**Exercise requirements**: Write the records out once more, exactly as they are given.
——————————
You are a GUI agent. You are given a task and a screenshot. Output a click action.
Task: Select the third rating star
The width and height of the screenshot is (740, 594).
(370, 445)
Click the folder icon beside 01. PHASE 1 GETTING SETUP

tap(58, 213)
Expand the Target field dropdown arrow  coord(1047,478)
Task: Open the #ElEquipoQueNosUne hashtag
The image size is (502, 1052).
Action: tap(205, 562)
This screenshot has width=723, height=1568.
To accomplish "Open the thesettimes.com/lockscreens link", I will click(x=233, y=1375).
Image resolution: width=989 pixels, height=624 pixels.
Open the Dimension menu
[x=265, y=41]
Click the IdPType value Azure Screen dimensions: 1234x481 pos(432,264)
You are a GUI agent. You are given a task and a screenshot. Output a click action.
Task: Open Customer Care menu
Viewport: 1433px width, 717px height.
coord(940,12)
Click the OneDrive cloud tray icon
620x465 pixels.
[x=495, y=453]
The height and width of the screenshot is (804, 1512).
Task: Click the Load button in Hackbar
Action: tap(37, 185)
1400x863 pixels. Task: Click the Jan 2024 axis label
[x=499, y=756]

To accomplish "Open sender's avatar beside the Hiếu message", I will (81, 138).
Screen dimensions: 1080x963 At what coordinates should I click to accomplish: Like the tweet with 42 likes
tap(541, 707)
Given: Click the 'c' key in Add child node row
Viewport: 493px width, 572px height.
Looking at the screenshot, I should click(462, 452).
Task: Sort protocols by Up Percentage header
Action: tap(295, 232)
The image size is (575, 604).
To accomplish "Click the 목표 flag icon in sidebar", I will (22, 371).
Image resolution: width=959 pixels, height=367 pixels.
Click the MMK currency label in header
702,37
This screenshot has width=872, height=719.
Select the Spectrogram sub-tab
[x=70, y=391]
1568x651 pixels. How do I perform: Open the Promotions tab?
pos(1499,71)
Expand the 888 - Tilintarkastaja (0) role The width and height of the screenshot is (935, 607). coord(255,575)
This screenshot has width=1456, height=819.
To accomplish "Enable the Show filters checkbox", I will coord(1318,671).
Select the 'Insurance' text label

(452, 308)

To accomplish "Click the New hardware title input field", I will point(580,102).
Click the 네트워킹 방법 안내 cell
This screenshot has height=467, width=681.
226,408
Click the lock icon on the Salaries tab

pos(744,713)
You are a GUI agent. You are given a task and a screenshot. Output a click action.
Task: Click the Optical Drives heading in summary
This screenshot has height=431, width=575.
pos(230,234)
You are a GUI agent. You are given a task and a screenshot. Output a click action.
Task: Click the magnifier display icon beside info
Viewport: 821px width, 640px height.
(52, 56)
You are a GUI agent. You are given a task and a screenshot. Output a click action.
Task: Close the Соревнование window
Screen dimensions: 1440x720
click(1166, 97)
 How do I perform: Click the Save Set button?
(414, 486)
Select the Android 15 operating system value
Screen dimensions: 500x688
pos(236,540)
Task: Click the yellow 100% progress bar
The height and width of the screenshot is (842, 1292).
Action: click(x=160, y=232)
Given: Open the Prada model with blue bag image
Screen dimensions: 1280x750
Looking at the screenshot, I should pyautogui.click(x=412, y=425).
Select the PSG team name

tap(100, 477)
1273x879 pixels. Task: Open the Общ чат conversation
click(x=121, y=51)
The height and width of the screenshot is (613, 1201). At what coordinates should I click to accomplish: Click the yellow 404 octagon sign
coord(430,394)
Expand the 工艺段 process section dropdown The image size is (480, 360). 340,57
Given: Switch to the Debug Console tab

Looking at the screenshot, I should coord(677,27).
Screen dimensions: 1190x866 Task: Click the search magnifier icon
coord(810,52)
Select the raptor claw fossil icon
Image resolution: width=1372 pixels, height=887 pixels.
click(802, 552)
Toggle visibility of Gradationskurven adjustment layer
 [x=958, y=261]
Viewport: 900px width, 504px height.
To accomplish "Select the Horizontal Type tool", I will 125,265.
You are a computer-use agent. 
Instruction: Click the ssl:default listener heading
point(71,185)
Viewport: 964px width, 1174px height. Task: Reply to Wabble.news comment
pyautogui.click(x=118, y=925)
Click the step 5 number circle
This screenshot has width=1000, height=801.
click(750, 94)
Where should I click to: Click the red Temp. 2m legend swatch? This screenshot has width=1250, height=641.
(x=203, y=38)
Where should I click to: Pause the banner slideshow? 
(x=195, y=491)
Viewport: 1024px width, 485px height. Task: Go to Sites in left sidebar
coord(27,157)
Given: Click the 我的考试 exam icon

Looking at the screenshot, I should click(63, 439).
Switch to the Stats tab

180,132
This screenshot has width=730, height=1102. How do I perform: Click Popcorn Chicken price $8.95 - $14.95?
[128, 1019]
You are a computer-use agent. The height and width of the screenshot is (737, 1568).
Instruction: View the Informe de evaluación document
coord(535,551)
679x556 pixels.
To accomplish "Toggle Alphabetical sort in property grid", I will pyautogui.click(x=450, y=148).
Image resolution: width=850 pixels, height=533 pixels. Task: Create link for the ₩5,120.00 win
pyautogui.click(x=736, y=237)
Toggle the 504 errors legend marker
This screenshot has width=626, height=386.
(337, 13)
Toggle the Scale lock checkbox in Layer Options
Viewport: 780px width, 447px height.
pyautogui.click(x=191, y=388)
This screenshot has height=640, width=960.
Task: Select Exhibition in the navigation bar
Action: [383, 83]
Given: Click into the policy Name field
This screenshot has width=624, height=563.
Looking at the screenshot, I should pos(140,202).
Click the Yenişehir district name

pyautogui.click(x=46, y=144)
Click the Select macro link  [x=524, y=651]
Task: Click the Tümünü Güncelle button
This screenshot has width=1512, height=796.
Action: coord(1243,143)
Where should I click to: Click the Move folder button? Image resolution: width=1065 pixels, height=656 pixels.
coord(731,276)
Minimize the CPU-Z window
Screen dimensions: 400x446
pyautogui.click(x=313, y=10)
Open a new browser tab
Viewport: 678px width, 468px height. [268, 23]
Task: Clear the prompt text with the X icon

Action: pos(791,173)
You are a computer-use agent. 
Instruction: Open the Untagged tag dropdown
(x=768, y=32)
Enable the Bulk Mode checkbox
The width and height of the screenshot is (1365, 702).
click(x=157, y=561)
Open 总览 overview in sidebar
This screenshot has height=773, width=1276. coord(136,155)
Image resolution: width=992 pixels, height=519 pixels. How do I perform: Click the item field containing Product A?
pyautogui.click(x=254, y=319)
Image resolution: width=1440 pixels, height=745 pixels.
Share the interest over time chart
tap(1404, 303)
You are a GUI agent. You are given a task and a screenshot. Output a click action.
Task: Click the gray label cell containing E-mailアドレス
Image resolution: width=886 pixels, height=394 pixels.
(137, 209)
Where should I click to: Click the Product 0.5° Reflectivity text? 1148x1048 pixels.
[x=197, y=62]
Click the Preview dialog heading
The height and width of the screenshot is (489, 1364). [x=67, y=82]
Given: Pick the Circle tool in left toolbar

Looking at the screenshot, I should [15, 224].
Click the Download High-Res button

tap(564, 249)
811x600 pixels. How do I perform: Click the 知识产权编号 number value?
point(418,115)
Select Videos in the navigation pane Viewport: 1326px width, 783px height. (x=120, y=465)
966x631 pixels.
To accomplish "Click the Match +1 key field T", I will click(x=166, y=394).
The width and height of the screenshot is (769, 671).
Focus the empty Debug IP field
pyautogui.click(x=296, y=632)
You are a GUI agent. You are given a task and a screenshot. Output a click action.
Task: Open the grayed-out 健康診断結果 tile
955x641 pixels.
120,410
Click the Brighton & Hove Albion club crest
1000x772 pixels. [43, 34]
——————————
**Solution for this task**:
You are a GUI agent. You are given a task and a screenshot. Output a click action.
Task: Select the third rating star
The width and height of the screenshot is (740, 594).
(370, 445)
Click the folder icon beside 01. PHASE 1 GETTING SETUP

tap(58, 213)
Expand the Target field dropdown arrow  coord(1047,478)
Task: Open the #ElEquipoQueNosUne hashtag
The image size is (502, 1052).
Action: tap(205, 562)
This screenshot has width=723, height=1568.
To accomplish "Open the thesettimes.com/lockscreens link", I will click(x=233, y=1375).
Image resolution: width=989 pixels, height=624 pixels.
Open the Dimension menu
[x=265, y=41]
Click the IdPType value Azure Screen dimensions: 1234x481 pos(432,264)
You are a GUI agent. You are given a task and a screenshot. Output a click action.
Task: Open Customer Care menu
Viewport: 1433px width, 717px height.
coord(940,12)
Click the OneDrive cloud tray icon
620x465 pixels.
[x=495, y=453]
The height and width of the screenshot is (804, 1512).
Task: Click the Load button in Hackbar
Action: tap(37, 185)
1400x863 pixels. Task: Click the Jan 2024 axis label
[x=499, y=756]

To accomplish "Open sender's avatar beside the Hiếu message", I will (81, 138).
Screen dimensions: 1080x963 At what coordinates should I click to accomplish: Like the tweet with 42 likes
tap(541, 707)
Given: Click the 'c' key in Add child node row
Viewport: 493px width, 572px height.
Looking at the screenshot, I should click(462, 452).
Task: Sort protocols by Up Percentage header
Action: tap(295, 232)
The image size is (575, 604).
To accomplish "Click the 목표 flag icon in sidebar", I will (22, 371).
Image resolution: width=959 pixels, height=367 pixels.
Click the MMK currency label in header
702,37
This screenshot has width=872, height=719.
Select the Spectrogram sub-tab
[x=70, y=391]
1568x651 pixels. How do I perform: Open the Promotions tab?
pos(1499,71)
Expand the 888 - Tilintarkastaja (0) role The width and height of the screenshot is (935, 607). coord(255,575)
This screenshot has width=1456, height=819.
To accomplish "Enable the Show filters checkbox", I will coord(1318,671).
Select the 'Insurance' text label

(452, 308)

To accomplish "Click the New hardware title input field", I will point(580,102).
Click the 네트워킹 방법 안내 cell
This screenshot has height=467, width=681.
226,408
Click the lock icon on the Salaries tab

pos(744,713)
You are a GUI agent. You are given a task and a screenshot. Output a click action.
Task: Click the Optical Drives heading in summary
This screenshot has height=431, width=575.
pos(230,234)
You are a GUI agent. You are given a task and a screenshot. Output a click action.
Task: Click the magnifier display icon beside info
Viewport: 821px width, 640px height.
(52, 56)
You are a GUI agent. You are given a task and a screenshot. Output a click action.
Task: Close the Соревнование window
Screen dimensions: 1440x720
click(1166, 97)
 How do I perform: Click the Save Set button?
(414, 486)
Select the Android 15 operating system value
Screen dimensions: 500x688
pos(236,540)
Task: Click the yellow 100% progress bar
The height and width of the screenshot is (842, 1292).
Action: click(x=160, y=232)
Given: Open the Prada model with blue bag image
Screen dimensions: 1280x750
Looking at the screenshot, I should pyautogui.click(x=412, y=425).
Select the PSG team name

tap(100, 477)
1273x879 pixels. Task: Open the Общ чат conversation
click(x=121, y=51)
The height and width of the screenshot is (613, 1201). At what coordinates should I click to accomplish: Click the yellow 404 octagon sign
coord(430,394)
Expand the 工艺段 process section dropdown The image size is (480, 360). 340,57
Given: Switch to the Debug Console tab

Looking at the screenshot, I should coord(677,27).
Screen dimensions: 1190x866 Task: Click the search magnifier icon
coord(810,52)
Select the raptor claw fossil icon
Image resolution: width=1372 pixels, height=887 pixels.
click(802, 552)
Toggle visibility of Gradationskurven adjustment layer
 [x=958, y=261]
Viewport: 900px width, 504px height.
To accomplish "Select the Horizontal Type tool", I will 125,265.
You are a computer-use agent. 
Instruction: Click the ssl:default listener heading
point(71,185)
Viewport: 964px width, 1174px height. Task: Reply to Wabble.news comment
pyautogui.click(x=118, y=925)
Click the step 5 number circle
This screenshot has width=1000, height=801.
click(750, 94)
Where should I click to: Click the red Temp. 2m legend swatch? This screenshot has width=1250, height=641.
(x=203, y=38)
Where should I click to: Pause the banner slideshow? 
(x=195, y=491)
Viewport: 1024px width, 485px height. Task: Go to Sites in left sidebar
coord(27,157)
Given: Click the 我的考试 exam icon

Looking at the screenshot, I should click(63, 439).
Switch to the Stats tab

180,132
This screenshot has width=730, height=1102. How do I perform: Click Popcorn Chicken price $8.95 - $14.95?
[128, 1019]
You are a computer-use agent. The height and width of the screenshot is (737, 1568).
Instruction: View the Informe de evaluación document
coord(535,551)
679x556 pixels.
To accomplish "Toggle Alphabetical sort in property grid", I will pyautogui.click(x=450, y=148).
Image resolution: width=850 pixels, height=533 pixels. Task: Create link for the ₩5,120.00 win
pyautogui.click(x=736, y=237)
Toggle the 504 errors legend marker
This screenshot has width=626, height=386.
(337, 13)
Toggle the Scale lock checkbox in Layer Options
Viewport: 780px width, 447px height.
pyautogui.click(x=191, y=388)
This screenshot has height=640, width=960.
Task: Select Exhibition in the navigation bar
Action: [383, 83]
Given: Click into the policy Name field
This screenshot has width=624, height=563.
Looking at the screenshot, I should pos(140,202).
Click the Yenişehir district name

pyautogui.click(x=46, y=144)
Click the Select macro link  [x=524, y=651]
Task: Click the Tümünü Güncelle button
This screenshot has width=1512, height=796.
Action: coord(1243,143)
Where should I click to: Click the Move folder button? Image resolution: width=1065 pixels, height=656 pixels.
coord(731,276)
Minimize the CPU-Z window
Screen dimensions: 400x446
pyautogui.click(x=313, y=10)
Open a new browser tab
Viewport: 678px width, 468px height. [268, 23]
Task: Clear the prompt text with the X icon

Action: pos(791,173)
You are a computer-use agent. 
Instruction: Open the Untagged tag dropdown
(x=768, y=32)
Enable the Bulk Mode checkbox
The width and height of the screenshot is (1365, 702).
click(x=157, y=561)
Open 总览 overview in sidebar
This screenshot has height=773, width=1276. coord(136,155)
Image resolution: width=992 pixels, height=519 pixels. How do I perform: Click the item field containing Product A?
pyautogui.click(x=254, y=319)
Image resolution: width=1440 pixels, height=745 pixels.
Share the interest over time chart
tap(1404, 303)
You are a GUI agent. You are given a task and a screenshot. Output a click action.
Task: Click the gray label cell containing E-mailアドレス
Image resolution: width=886 pixels, height=394 pixels.
(137, 209)
Where should I click to: Click the Product 0.5° Reflectivity text? 1148x1048 pixels.
[x=197, y=62]
Click the Preview dialog heading
The height and width of the screenshot is (489, 1364). [x=67, y=82]
Given: Pick the Circle tool in left toolbar

Looking at the screenshot, I should [15, 224].
Click the Download High-Res button

tap(564, 249)
811x600 pixels. How do I perform: Click the 知识产权编号 number value?
point(418,115)
Select Videos in the navigation pane Viewport: 1326px width, 783px height. (x=120, y=465)
966x631 pixels.
To accomplish "Click the Match +1 key field T", I will click(x=166, y=394).
The width and height of the screenshot is (769, 671).
Focus the empty Debug IP field
pyautogui.click(x=296, y=632)
You are a GUI agent. You are given a task and a screenshot. Output a click action.
Task: Open the grayed-out 健康診断結果 tile
955x641 pixels.
120,410
Click the Brighton & Hove Albion club crest
1000x772 pixels. [43, 34]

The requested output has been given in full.